Another weekend at Google Campus London. This time with more of a focus on fun and raising money for charity. Forming a balanced team with two developers (@spameldoon and myself), one designer (@rochelledancel) and one strategist (@spirals). we came up with the winning idea. Allowing friends to bribe each other on twitter TweetBribe, with all the procedes going straight to charity through TheGivingLab.
Omg, @tweetbribe won!! #holidayhack #thegivinglab twitter.com/RochelleDancel…
— Rochelle Dancel (@RochelleDancel) November 25, 2012
It was great fun and a very enjoyable weekend, Rochelle has written up a fantastic blog post about her experiences at her first hackathon. Although it wasn’t my first hackathon I certainly learnt alot of the same lessons.
This weekend was based out of the Telegraph offices in London. It was the most structured and business orientated hackathon I’d been to. The focus was around the idea and its profitability and less so about what we could create over the weekend.
Bumping into an old friend from University, we formed a team of 7 (One of the largest team I’ve been involved with). The idea changed over the weekend, but the finally result was Memoly (Sorry, nothing to show yet). Which is an app to help University students remember and share notes from lectures, it integrates the spaced learning phenomenon Coming second over all in the London heat we have agreed to take the idea forward. A working prototype will come shortly.
During the Autumn Hackathon I had a very interesting conversation with @RajalPitroda / http://www.rajalpitroda.com/ about ways in which to get children (partially girls) interested in technology and computing. The discussion was primarily based around the idea of using games to teach the basics of logic and problem solving.
We have continued to keep in touch and joined up with a game designer. We’re currently looking or an artist for the graphics, but it’s looking very promising and in the new year should have some prototypes to show off.
At Google Campus London, I told myself I was going to learn how to create an Android app in a weekend. The idea Wordly was based around helping children to automatically highlight and create flash cards for words they are unsure about. Hopefully been useful for themselves, parents and teachers.

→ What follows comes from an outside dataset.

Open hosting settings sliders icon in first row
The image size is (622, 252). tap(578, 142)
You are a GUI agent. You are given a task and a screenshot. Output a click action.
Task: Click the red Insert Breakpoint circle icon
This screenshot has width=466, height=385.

It linked in with http://developer.pearson.com/apis books and dictionary. Once I have some spare time I do want to come back to this idea. The motivation comes from been dyslexic myself, and I would have found it very useful many years ago.
Blog and writing is far from my forte, but I’m going to give it ago. Sharing my experience from Hackathons, ideas I’ve been working on and generally web technology startup stuff.